NTSB Identification: WPR12LA113
14 CFR Part 91: General Aviation
Accident occurred Tuesday, February 21, 2012 in Mariposa, CA
Probable Cause Approval Date: 02/27/2013
Aircraft: HAYCRAFT SPORT HORNET, registration: N72PD
Injuries: 2 Uninjured.
NTSB investigators may not have traveled in support of this investigation and used data provided by various sources to prepare this aircraft accident report.
The pilot was returning to the airport when he noticed the smell of smoke in the cockpit. The smoke intensity increased, and after about 15 seconds, he opted to perform a forced landing into a pasture. During the landing roll, the nosewheel separated from the airplane, which slid to a stop. The pilot stated that after egressing, he observed fire emanating from underneath the engine area.

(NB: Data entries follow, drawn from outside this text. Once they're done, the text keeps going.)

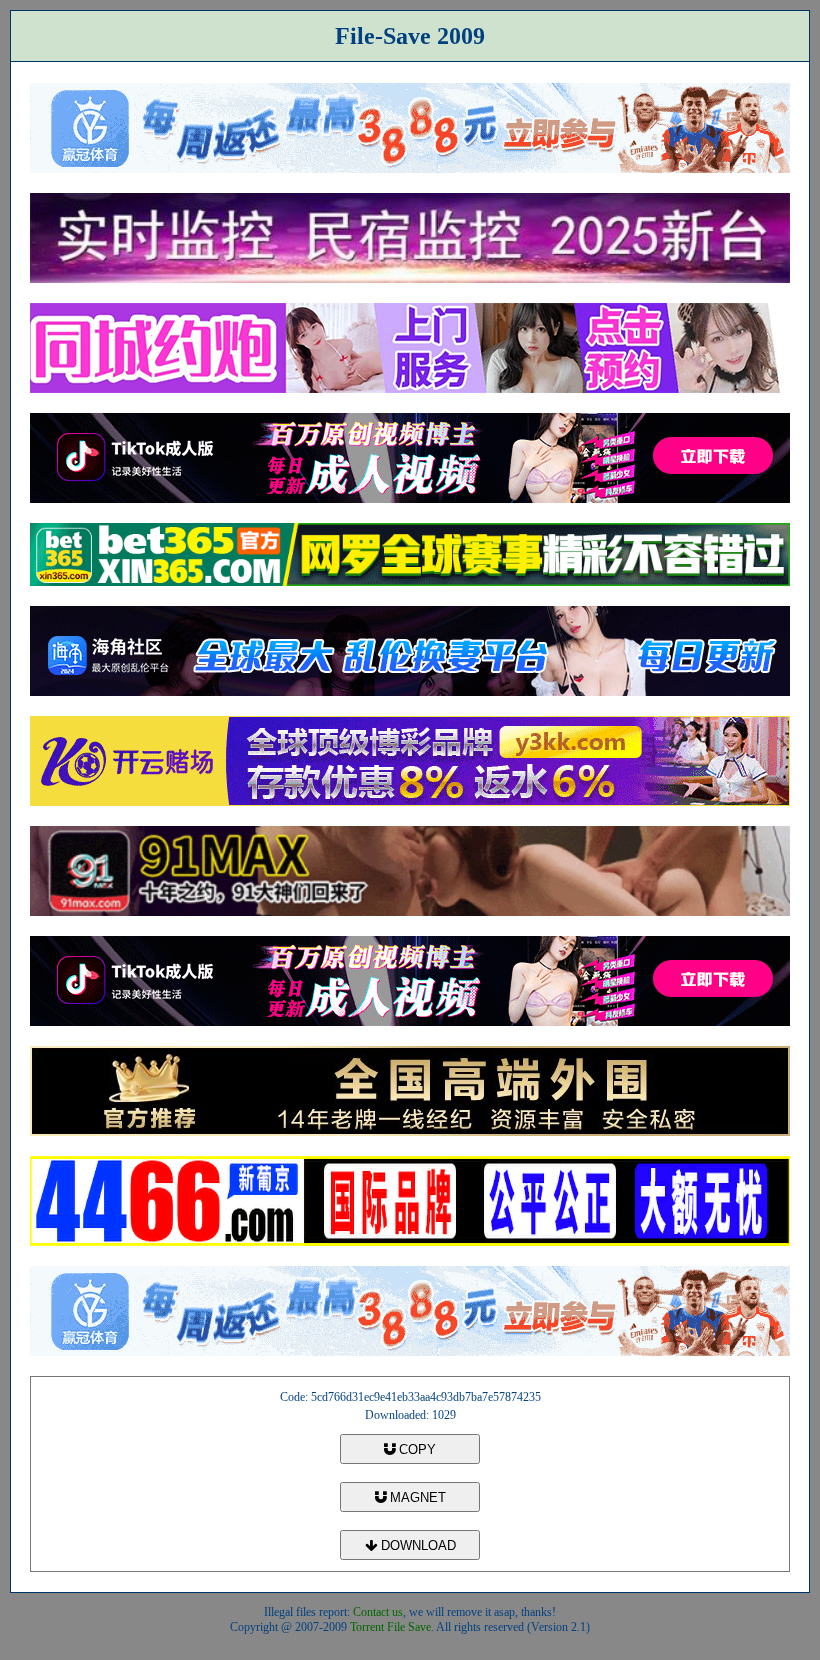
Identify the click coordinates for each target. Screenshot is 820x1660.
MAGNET (416, 1497)
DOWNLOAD (416, 1545)
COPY (415, 1449)
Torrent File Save (390, 1627)
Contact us (378, 1612)
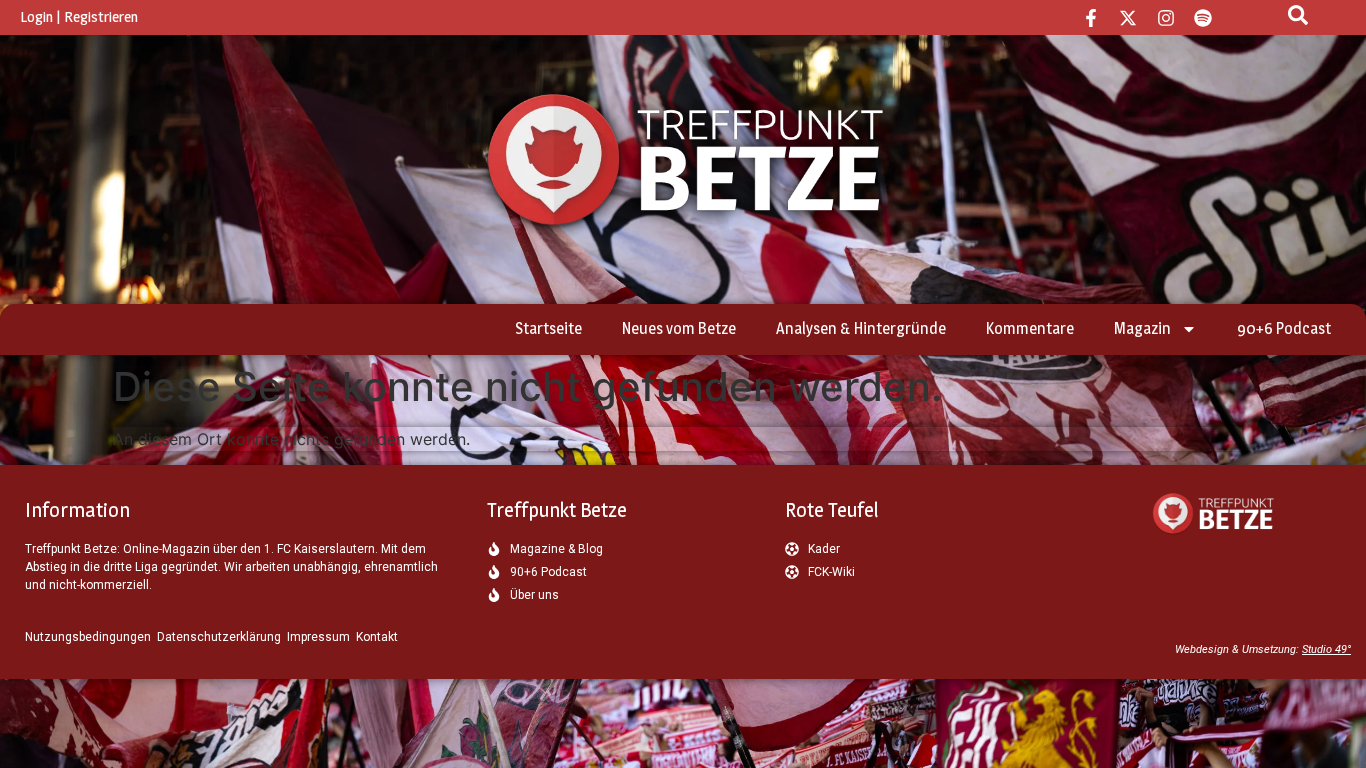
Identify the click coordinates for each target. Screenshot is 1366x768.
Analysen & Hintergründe (861, 328)
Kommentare (1030, 328)
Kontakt (377, 637)
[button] (44, 724)
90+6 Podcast (1284, 328)
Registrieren (101, 16)
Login (36, 16)
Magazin (1142, 328)
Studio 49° (1326, 649)
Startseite (548, 328)
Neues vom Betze (679, 328)
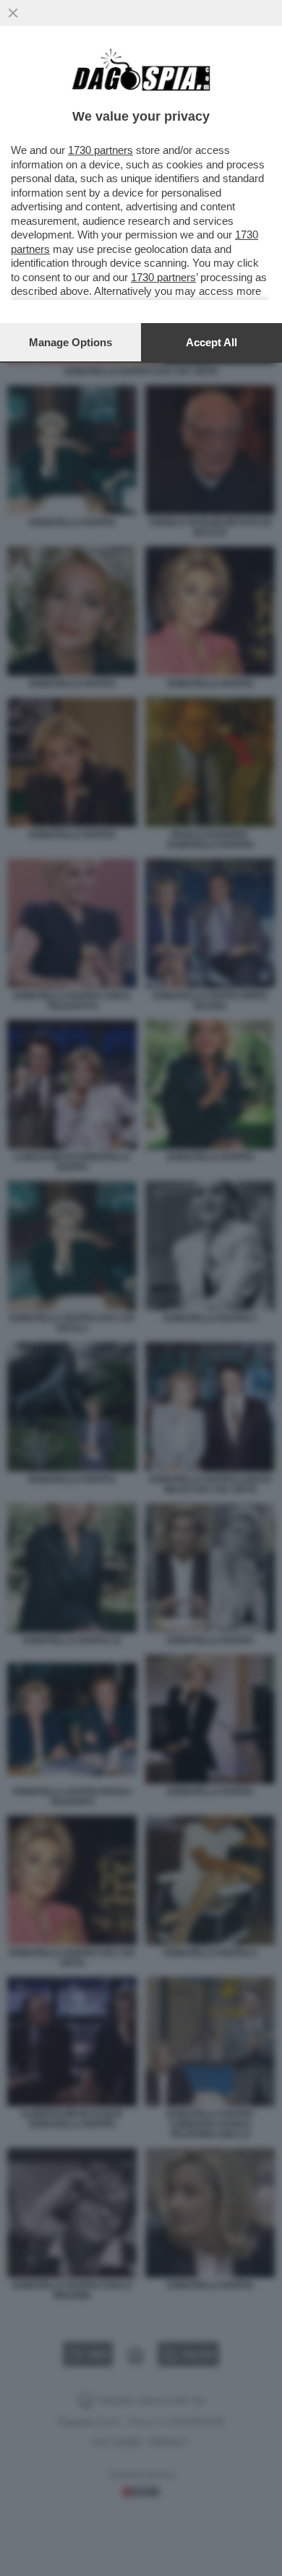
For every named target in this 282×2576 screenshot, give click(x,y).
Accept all (211, 342)
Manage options (70, 342)
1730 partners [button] (100, 150)
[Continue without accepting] (13, 13)
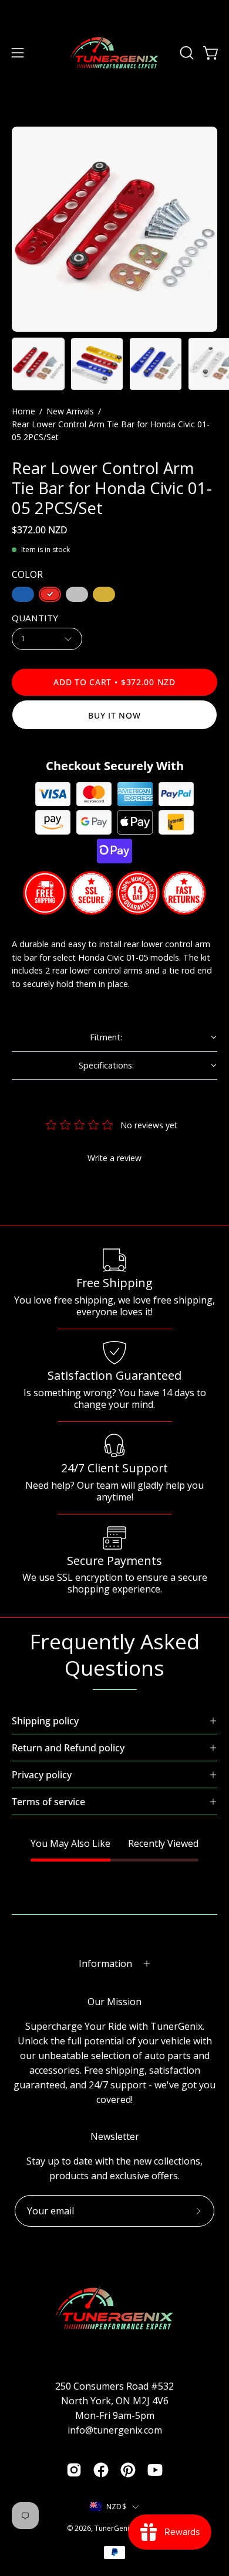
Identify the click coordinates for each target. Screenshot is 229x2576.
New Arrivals (70, 411)
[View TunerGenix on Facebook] (101, 2470)
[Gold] (104, 593)
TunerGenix (114, 2528)
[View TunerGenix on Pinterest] (128, 2470)
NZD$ (116, 2507)
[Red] (50, 593)
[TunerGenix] (114, 53)
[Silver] (77, 593)
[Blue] (23, 593)
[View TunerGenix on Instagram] (74, 2470)
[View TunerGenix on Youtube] (155, 2470)
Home (23, 411)
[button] (185, 53)
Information (105, 1963)
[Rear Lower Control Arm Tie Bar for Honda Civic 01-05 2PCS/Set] (38, 364)
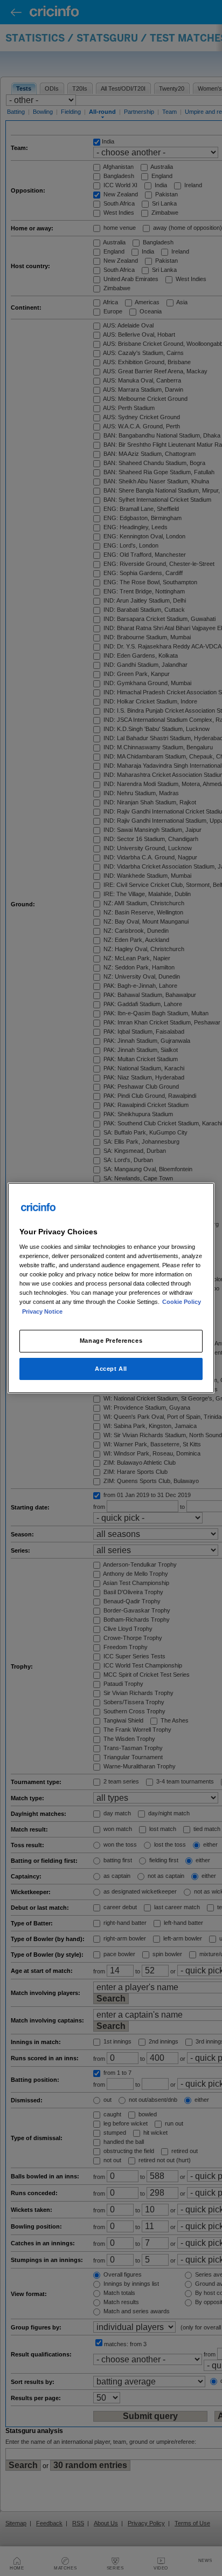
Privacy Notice (42, 1311)
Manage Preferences (111, 1340)
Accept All (111, 1368)
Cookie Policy (181, 1302)
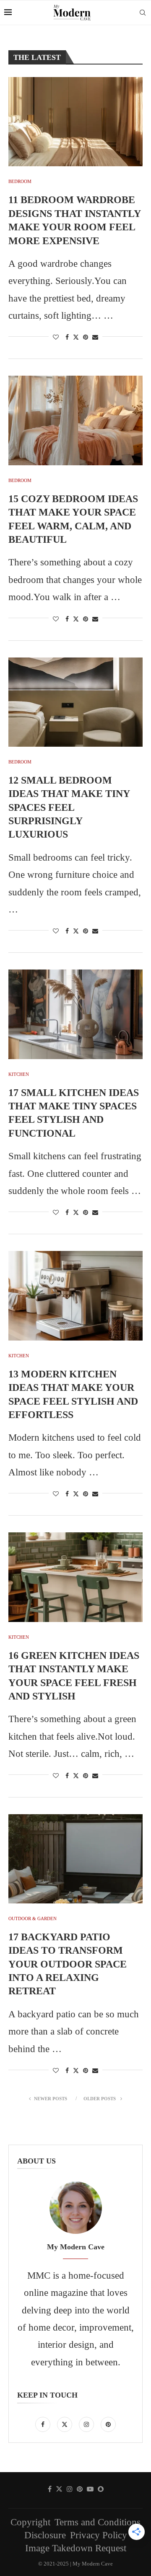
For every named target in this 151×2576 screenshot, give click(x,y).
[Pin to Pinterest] (85, 337)
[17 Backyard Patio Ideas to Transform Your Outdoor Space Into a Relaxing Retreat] (75, 1858)
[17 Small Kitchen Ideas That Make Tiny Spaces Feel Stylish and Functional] (75, 1014)
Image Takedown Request (75, 2548)
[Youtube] (90, 2489)
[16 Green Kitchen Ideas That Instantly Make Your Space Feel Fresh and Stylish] (75, 1577)
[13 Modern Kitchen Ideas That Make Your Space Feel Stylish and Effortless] (75, 1295)
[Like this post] (56, 337)
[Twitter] (66, 2423)
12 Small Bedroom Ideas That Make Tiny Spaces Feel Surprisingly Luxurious (69, 807)
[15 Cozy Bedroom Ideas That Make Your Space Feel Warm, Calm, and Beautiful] (75, 420)
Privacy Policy (98, 2535)
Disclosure (45, 2535)
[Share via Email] (95, 337)
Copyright (30, 2522)
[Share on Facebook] (67, 337)
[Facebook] (44, 2423)
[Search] (142, 12)
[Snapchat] (101, 2489)
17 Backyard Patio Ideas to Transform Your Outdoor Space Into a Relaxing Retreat (67, 1964)
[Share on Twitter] (76, 337)
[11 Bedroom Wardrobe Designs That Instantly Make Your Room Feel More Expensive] (75, 121)
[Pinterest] (108, 2423)
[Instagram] (88, 2423)
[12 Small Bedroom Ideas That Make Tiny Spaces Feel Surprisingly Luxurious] (75, 702)
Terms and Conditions (98, 2522)
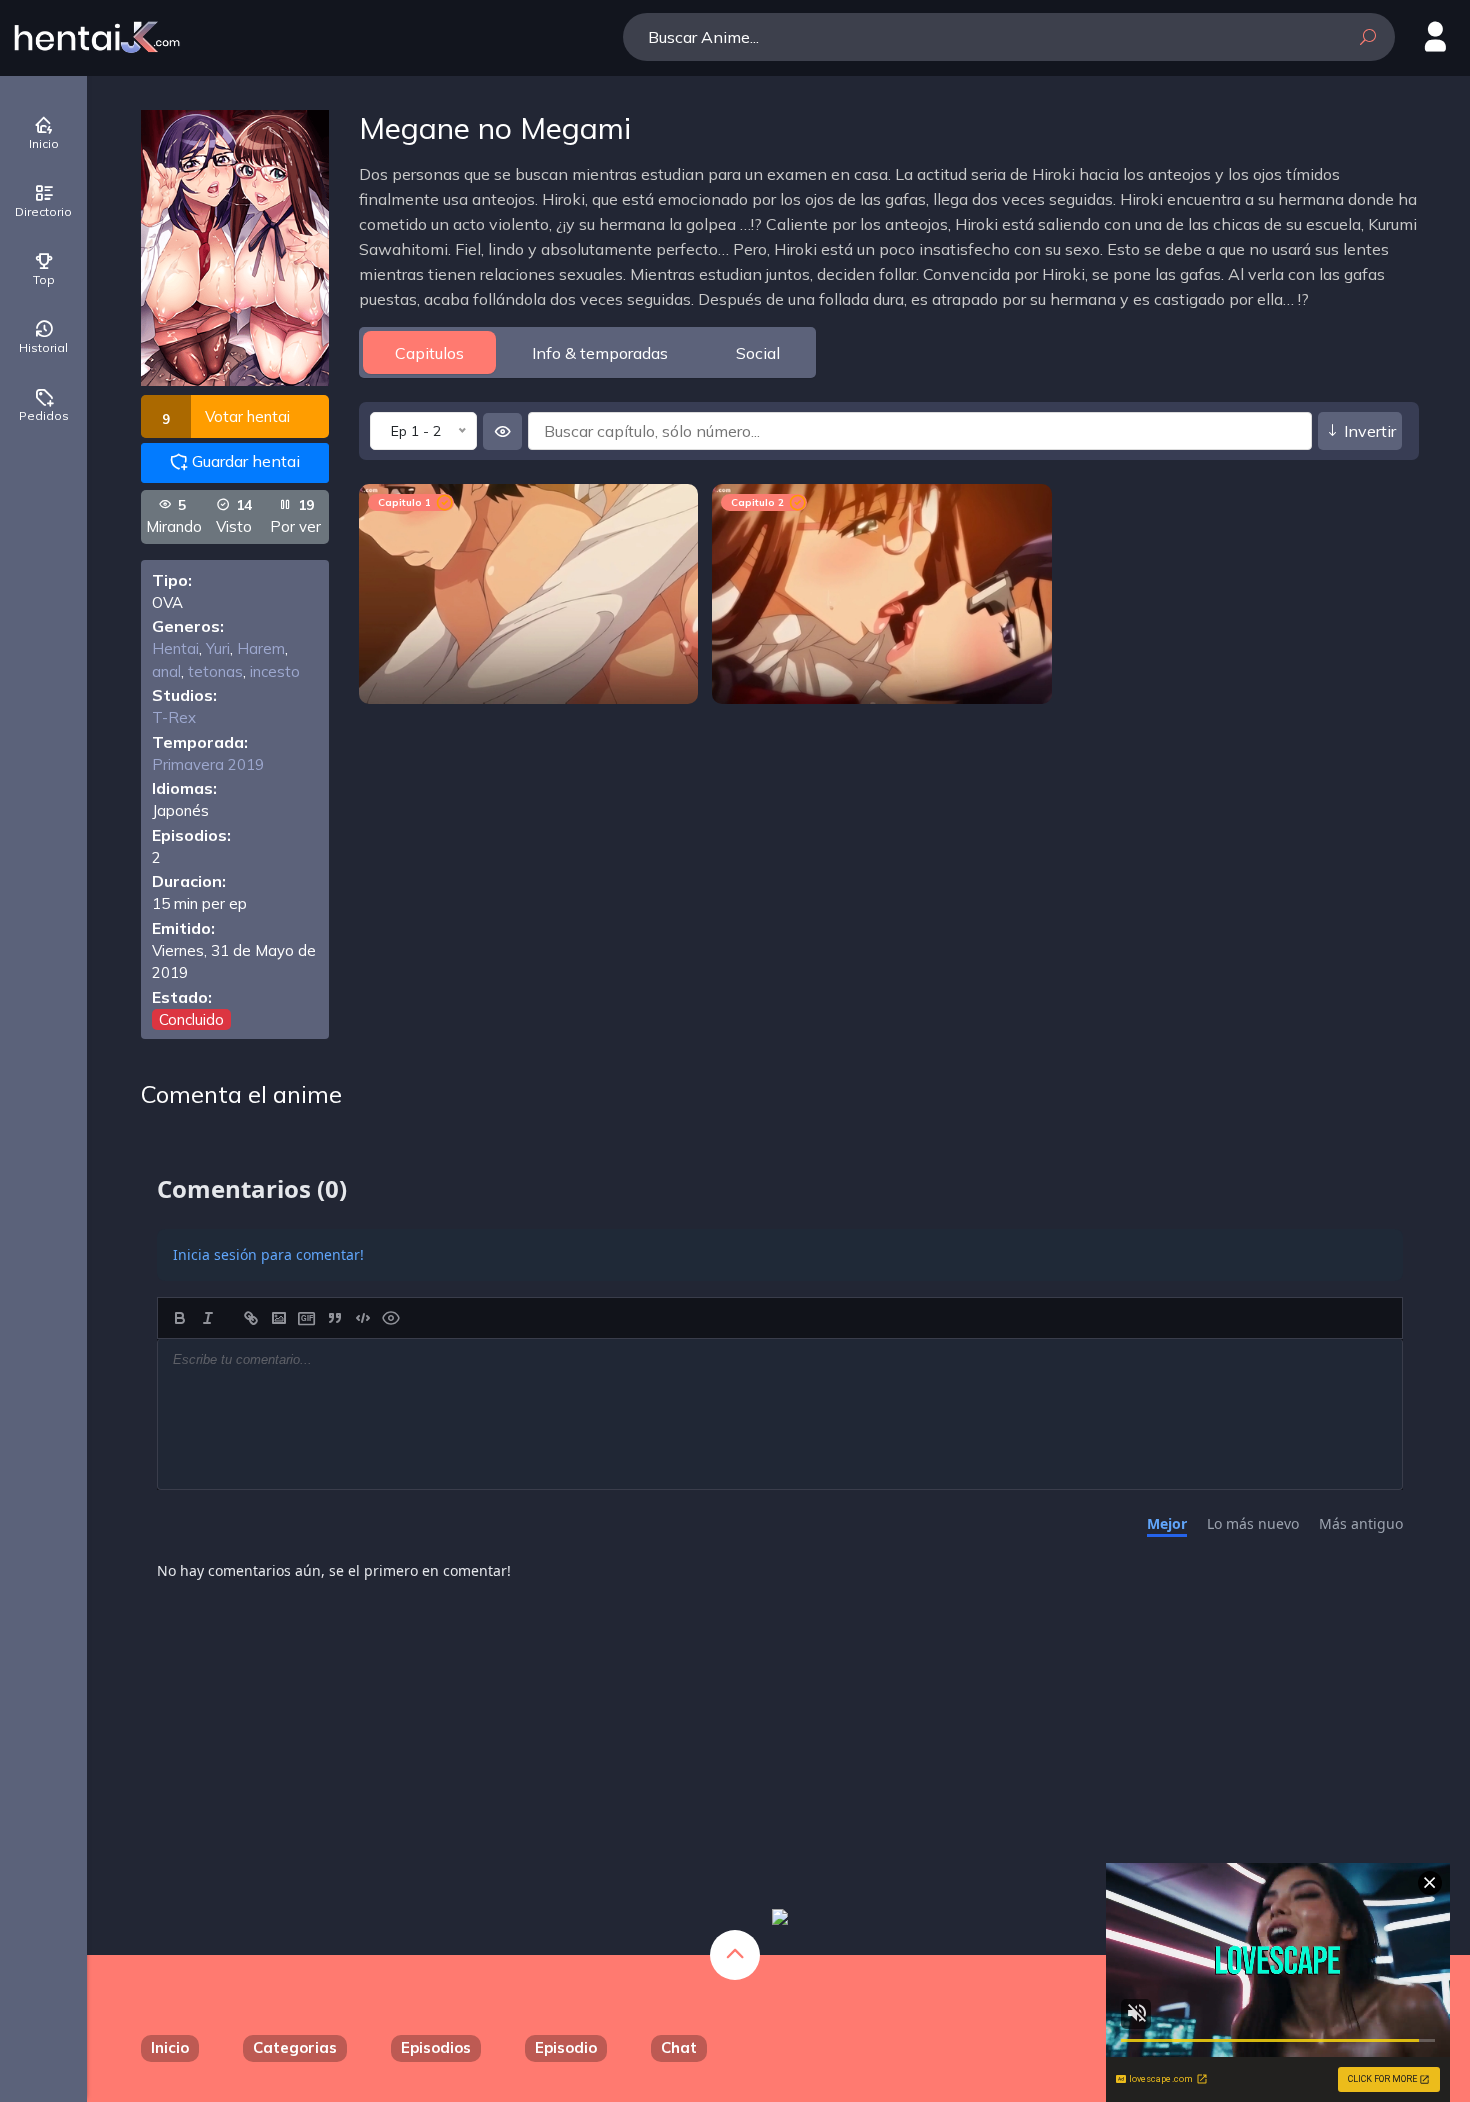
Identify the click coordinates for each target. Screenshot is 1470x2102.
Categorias (295, 2047)
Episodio (566, 2047)
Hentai (175, 648)
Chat (679, 2047)
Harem (261, 648)
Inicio (170, 2047)
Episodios (436, 2047)
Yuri (218, 648)
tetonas (215, 671)
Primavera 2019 (208, 764)
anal (166, 671)
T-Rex (174, 717)
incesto (275, 671)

A postaccident examination revealed that the engine’s predominant area of thermal deformation was around the No. 4 cylinder (right side). Examination of the bottom of the engine revealed that the right side exhibited hotter thermal exposure signatures than the rest of the engine. Due to the thermal destruction, it could not be determined precisely where the fire originated; however, the area where the damage was the greatest was where the fuel lines, coolant lines, ignition harness, and carburetor were located. It was also noted that no heat shielding was installed between the exhaust system and the engine, which more than likely had an effect on the initiation of the fire.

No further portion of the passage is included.